Provided passage:
·····
Chapter 12 of the series Myths and Dragons

1My people, hear my teaching;
listen to the words of my mouth.
2 I will open my mouth with a parable;
I will utter hidden things, things from of old—
3 things we have heard and known,
things our ancestors have told us. ~ Psalm 78
Ok.
Here’s my dragon.
I have found a description of god that appeals to me. It fits, I believe, with our understanding of gods, with how we want them to work, and yet it requires no appeals to anything silly.
But,
My dragon has three problems.
1. It undermines the only premise in the My Theology we play with on this site. If mythology, and storytelling, teaches us anything, it’s that we should not trust what we know as being complete, but instead face the unknown as the disciplined, serving hero, letting the unknown be in charge. And here I go wrecking even my own basic premise! Argh. I guess premises are made to be broken.
2. The vocabulary is hopelessly high-minded and academic. It is too complex to be of any use when actually talking to people. So, it can be dismissed fairly easily. Why give it the time of day, or any consideration at all, if it doesn’t appeal directly to you?
3. It is not tied to any particular or specific culture. So the usual problems remain. Why would you pay attention to anything that doesn’t fit with your personal worldview, especially if you already have things figured out? (Oh, right… because what you don’t know is the very thing that could bring down the walls around you…)
I’d like to try to find a simpler way of saying this, so I’m asking for your help, nudging readers. Are you up for the challenge of making the complex and high-minded simple and accessible? Or, temporarily adopting something that might not fit with your reality?
[emphasis in the passage is my own]
We can separate a thing from the implication of the thing, because we are students and beneficiaries of empirical thinking and experimental method. We can remove attribution of motive and affective power from the “Object,” and leave it standing in its purely sensory and consensual aspect; can distinguish between what is us and what is world. The pre-experimental mind could not (cannot) do this, at least not consistently; could not reliably discriminate between the object and its effect on behavior. It is that object and effect which, in totality, constitute a god (more accurately, it is a class of objects and their effects that constitute a god.)
A god constitutes the manner in which a group or family of stimuli of isomorphic motivational significance reveals itself to or grips the collective, communicated imagination of a given culture. Such a representation is a peculiar mix of psychological and sociological phenomena and objective “fact” – an undifferentiated mix of subject and object (of emotion and sensory experience), transpersonal in nature (as it is historically elaborated “construction” and shared imaginative experience). The primitive deity nonetheless serves as accurate representation of the ground of being, however, because it is affect and subjectivity as well as pure object (before the two are properly distilled or separated)—because it is primordial experience, rather than the mere primordial thing.
·····
Records supplied:

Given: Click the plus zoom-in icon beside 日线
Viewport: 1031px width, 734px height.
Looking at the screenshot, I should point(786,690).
·····
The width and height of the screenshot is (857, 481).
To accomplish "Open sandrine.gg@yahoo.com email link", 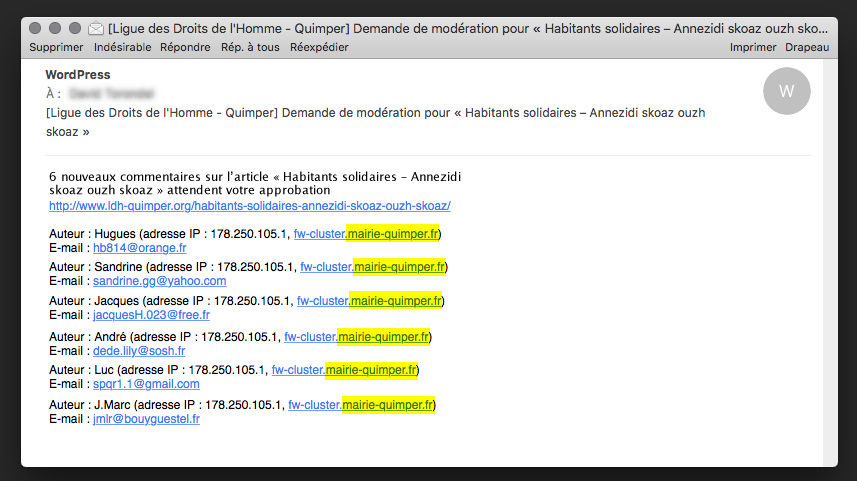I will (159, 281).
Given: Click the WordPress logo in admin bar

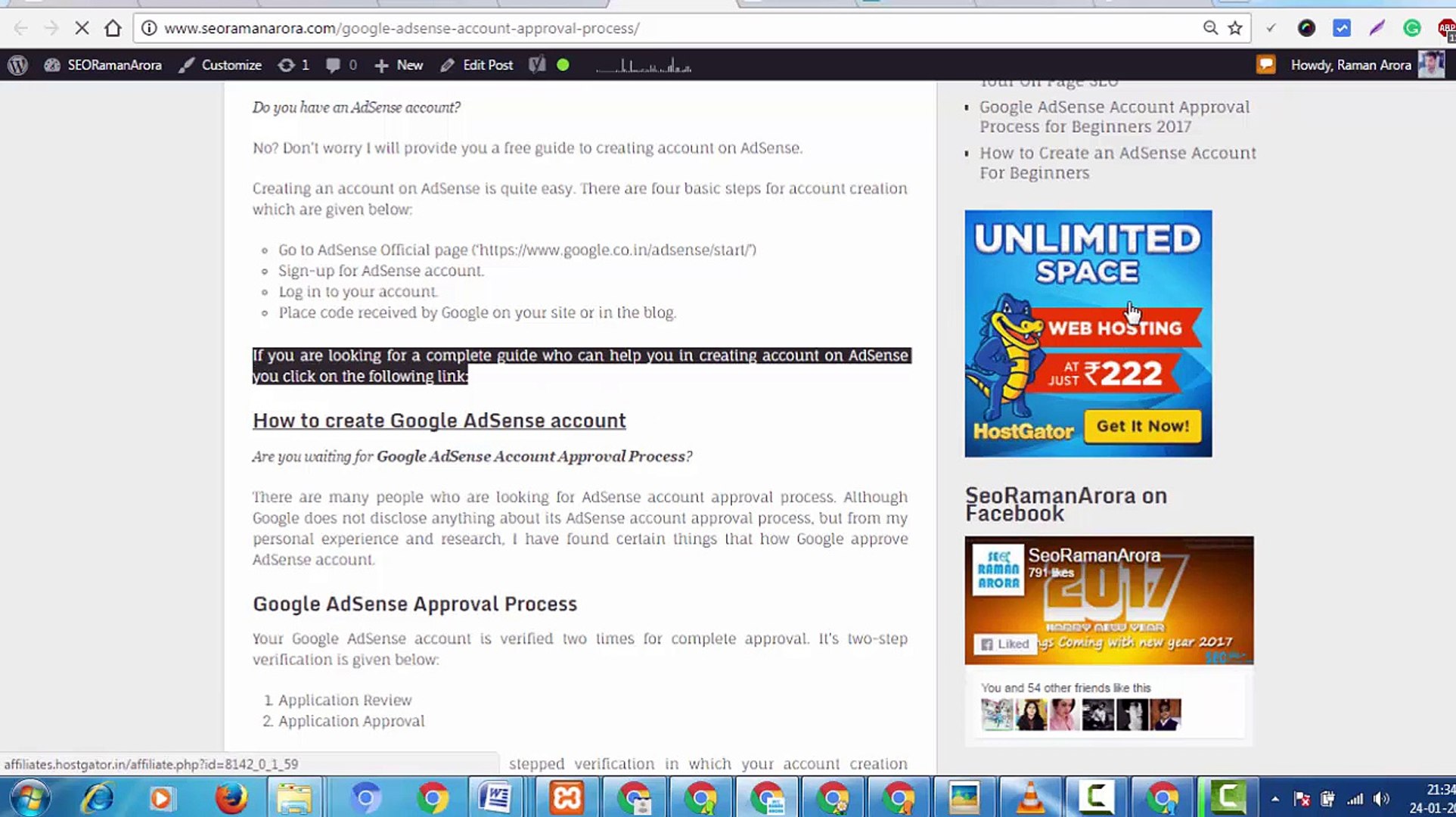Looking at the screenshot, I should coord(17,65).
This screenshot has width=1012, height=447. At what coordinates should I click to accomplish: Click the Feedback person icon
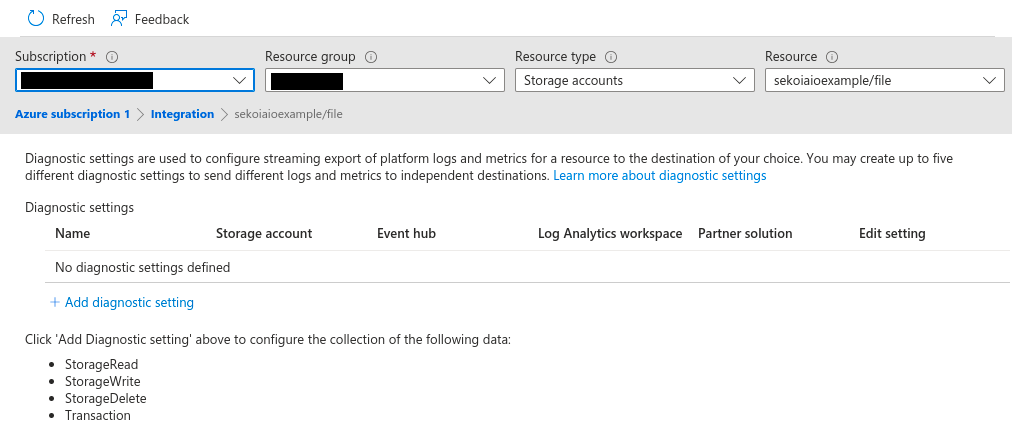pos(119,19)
·····
Request:
Can you transcribe the dragon chapter word for word from "[emphasis in the" to "constitute a god.)"? The listing after the chapter comes from an unrelated source.

Worked answer:
[emphasis in the passage is my own]
We can separate a thing from the implication of the thing, because we are students and beneficiaries of empirical thinking and experimental method. We can remove attribution of motive and affective power from the “Object,” and leave it standing in its purely sensory and consensual aspect; can distinguish between what is us and what is world. The pre-experimental mind could not (cannot) do this, at least not consistently; could not reliably discriminate between the object and its effect on behavior. It is that object and effect which, in totality, constitute a god (more accurately, it is a class of objects and their effects that constitute a god.)